第199話

「はぁ~い♪ というわけで合流しました徒咎根憐名です♪ よろしくぅ~♪」

「「「……」」」

 ヒラヒラのついた女性物水着を着て現れた憐名に女性陣が微妙な視線を向けてる。

 ミケと違って男と知ってるらしいから無理もない。

「と、とりあえず……あれだ。ご厚意によりこの場へ招いて頂いた事に感謝を述べたい」

「そ、そうですね。ありがとうございます」

「えっと……どうもありがとう」

「あざま~」

 一応の礼儀として頭を下げる女性陣。ちなみにミケはもうお礼は言ってるらしい。

 俺? 言うわけ(*´ω`*)ネェワ。

 そもそも呼び出されただけだしな俺。礼を言う義理はない。

「かぁ~。にしてもこれで男ってんだから人間ってわからないよね? ひよこのがまだ区別つくんじゃない?」

 お? 伊鶴がいつものごとく調子良く噛みつきに行ったぞ?

 普段はともかく今は構わん。やれ。俺が許す。

「ごめんね~。そのへんの女の子より可愛いもんだから紛らわしくって。伊鶴ちゃんはスタイルは悪くないけど~。内面から下品さが滲み出てて男受け悪そう♪」

 おっと憐名も結構な口の悪さ。しかも返し方は伊鶴より知性を感じるぞ。下品なのは鏡見てから言えって思うが。伊鶴が下品なのも否定できない。これは伊鶴不利か?

「はっはっはー調子乗んなよカマ野郎」

 早速言い返す伊鶴。良いぞもっと言ってやれ。突っかかれ。

「今すぐ帰っても良いんだよ?」

「ごめんなさい」

 弱っ。旅費全部負担してもらってるから仕方ないけど弱っ。そんなんなら最初から噛みつくな弱っ。

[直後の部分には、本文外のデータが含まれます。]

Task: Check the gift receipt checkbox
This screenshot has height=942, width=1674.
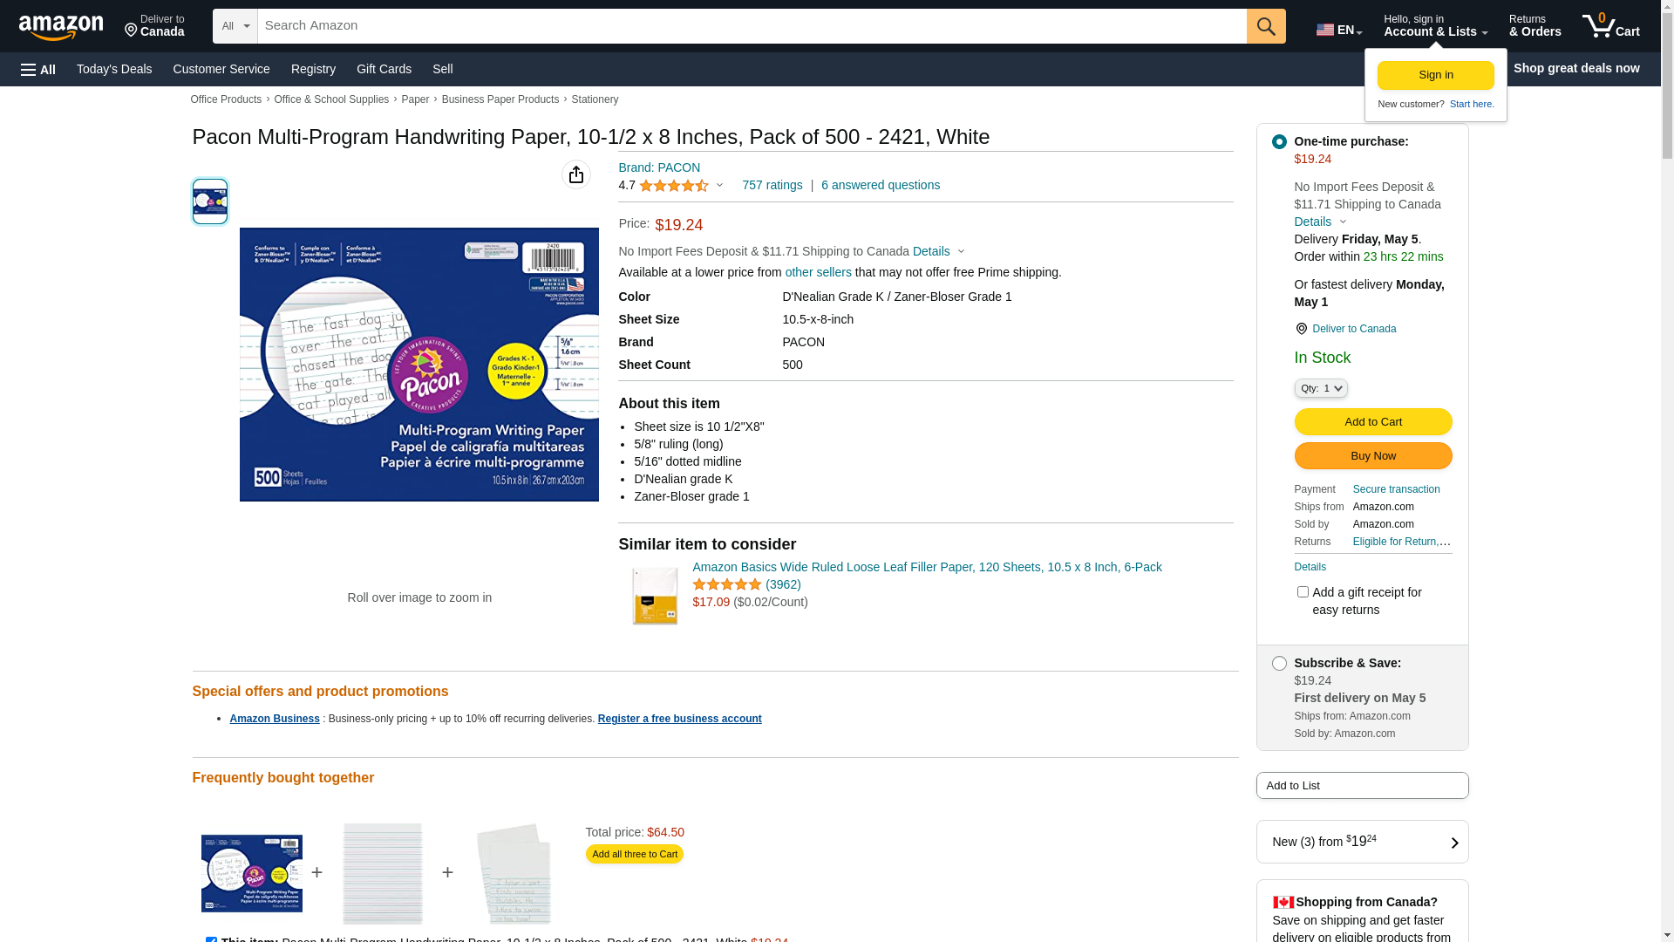Action: click(1303, 592)
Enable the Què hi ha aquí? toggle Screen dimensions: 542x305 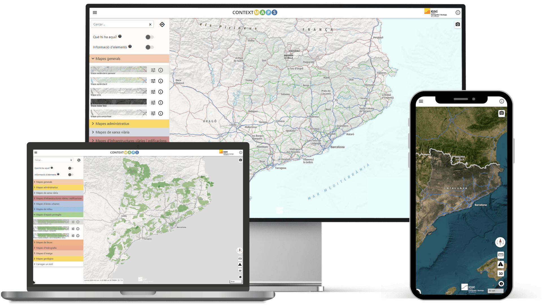click(149, 37)
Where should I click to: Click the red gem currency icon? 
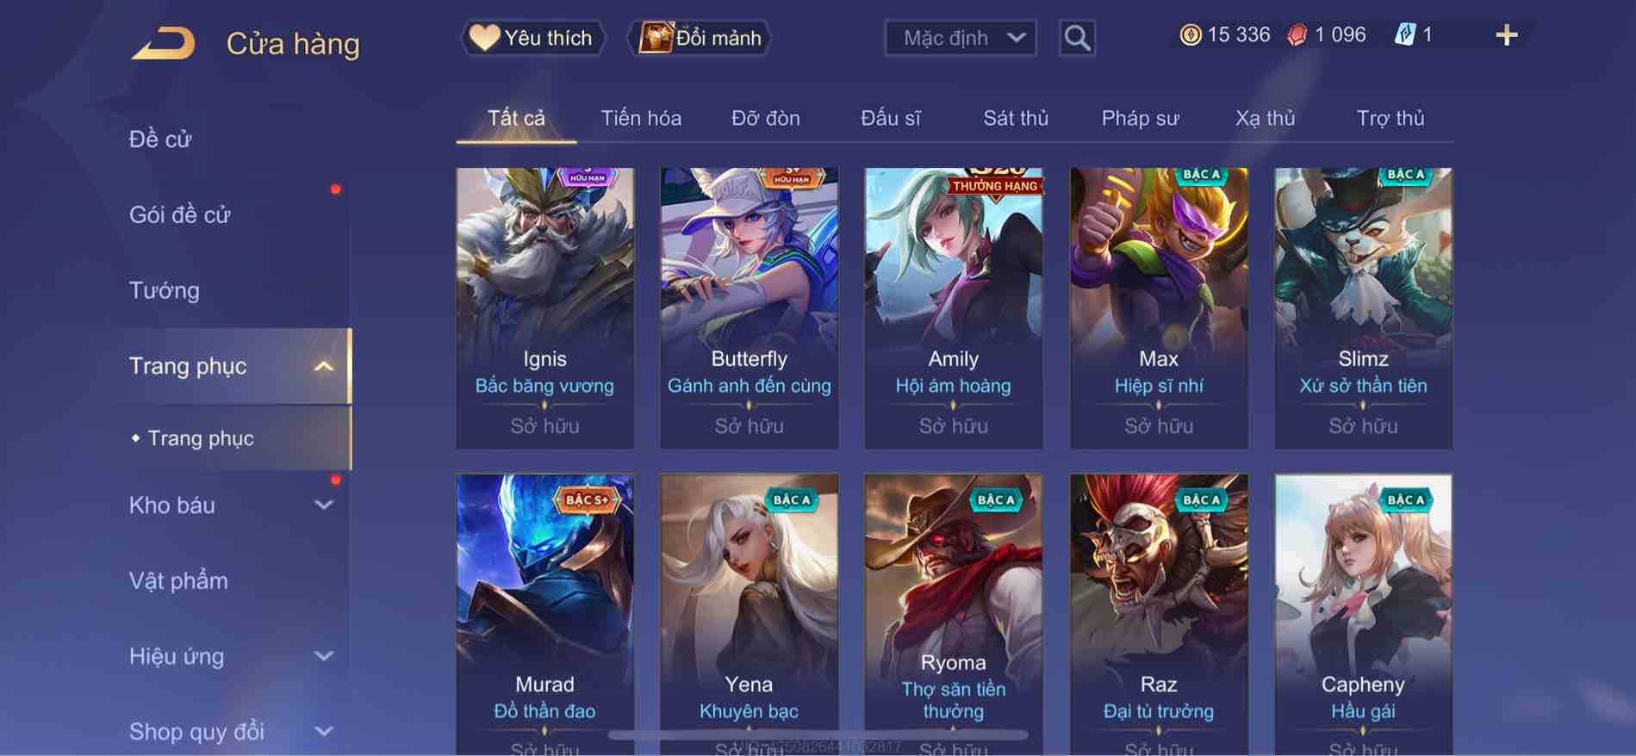pos(1297,35)
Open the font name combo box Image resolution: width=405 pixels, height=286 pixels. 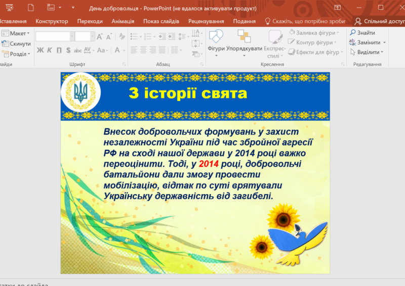click(x=55, y=36)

 あ~。応援して損したわ。一言も口には出してなかったけどさ。



「じゃあ日焼け止め塗ろっか♪」

 しまった。俺たちはもう塗り終わっているが憐名れんなは後から来ている。この流れは確実に――。

「天良寺くん♪ 塗って♪」

 出たよほら。あーあーわかってたわかってたわかってま~し~た~。んなもん答え決まってんだろ。バカめ。

「断る」

「良いの? まだ十日と日数あるのに送り返すことになるけど?」

「知らんを断r――むぐ」

 伊鶴と多美とミケから同時に拘束される。なんですか。集団でナニするつもりですか。やらしい。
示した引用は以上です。